## WHAT YOU WILL DO
Produce a word-for-word copy of the data that follows, excluding images.

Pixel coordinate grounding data
####################

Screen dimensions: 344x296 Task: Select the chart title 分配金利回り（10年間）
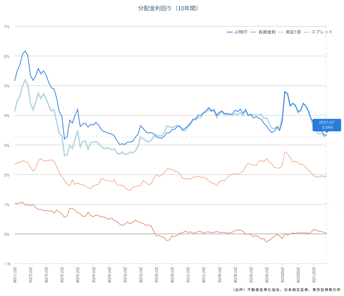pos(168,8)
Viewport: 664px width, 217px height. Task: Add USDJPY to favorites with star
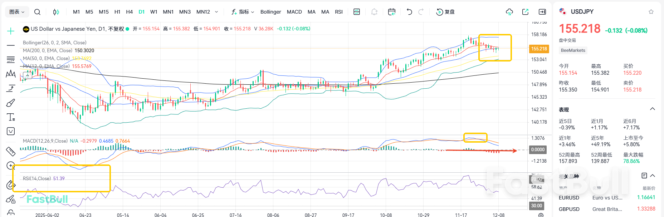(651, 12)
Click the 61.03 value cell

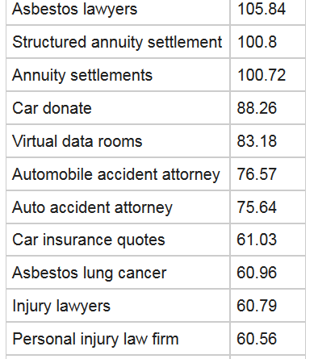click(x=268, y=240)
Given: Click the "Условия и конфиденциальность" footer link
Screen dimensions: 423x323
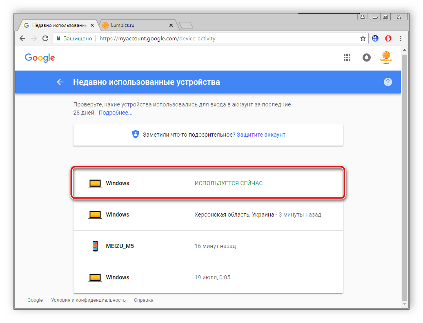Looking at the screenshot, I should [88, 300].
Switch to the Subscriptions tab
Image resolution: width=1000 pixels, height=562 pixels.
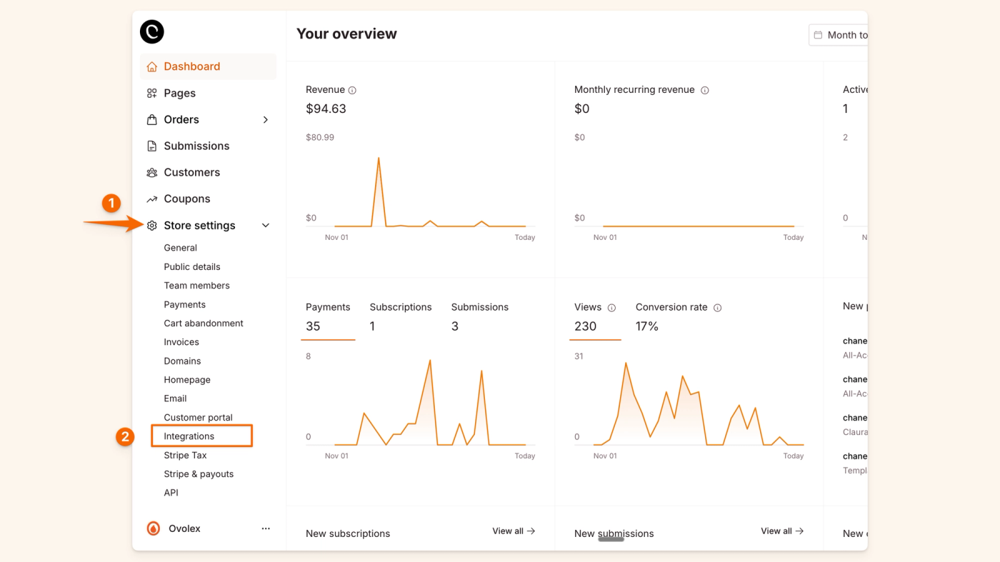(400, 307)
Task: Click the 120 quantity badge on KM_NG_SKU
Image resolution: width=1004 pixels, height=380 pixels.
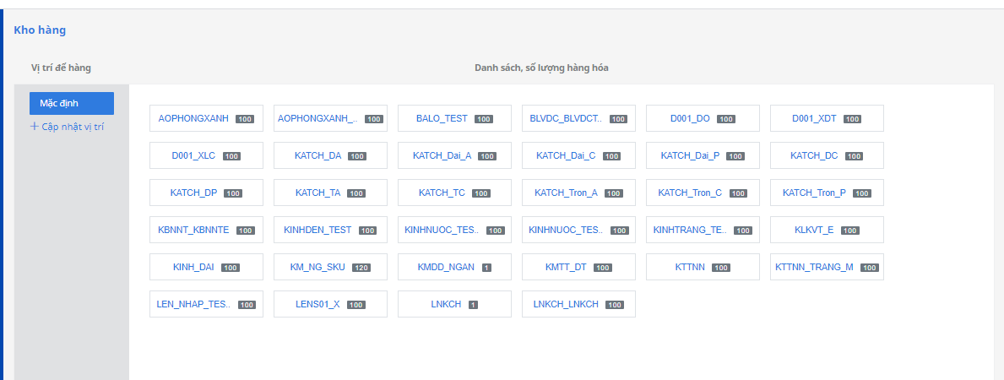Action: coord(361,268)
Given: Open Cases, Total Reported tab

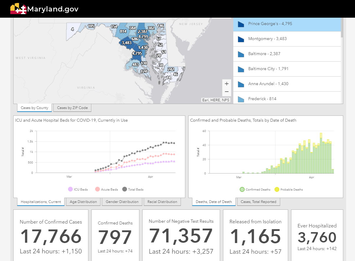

####################

## ANSWER BOX
Screen dimensions: 344x296 Task: Select the chart title 分配金利回り（10年間）
pos(168,8)
Viewport: 664px width, 217px height. Task: Add USDJPY to favorites with star
(651, 12)
Click the 61.03 value cell

click(x=268, y=240)
Given: Click the "Условия и конфиденциальность" footer link
Screen dimensions: 423x323
Looking at the screenshot, I should [88, 300].
Switch to the Subscriptions tab
Image resolution: width=1000 pixels, height=562 pixels.
(400, 307)
Task: Click the 120 quantity badge on KM_NG_SKU
Image resolution: width=1004 pixels, height=380 pixels.
Action: coord(361,268)
Given: Open Cases, Total Reported tab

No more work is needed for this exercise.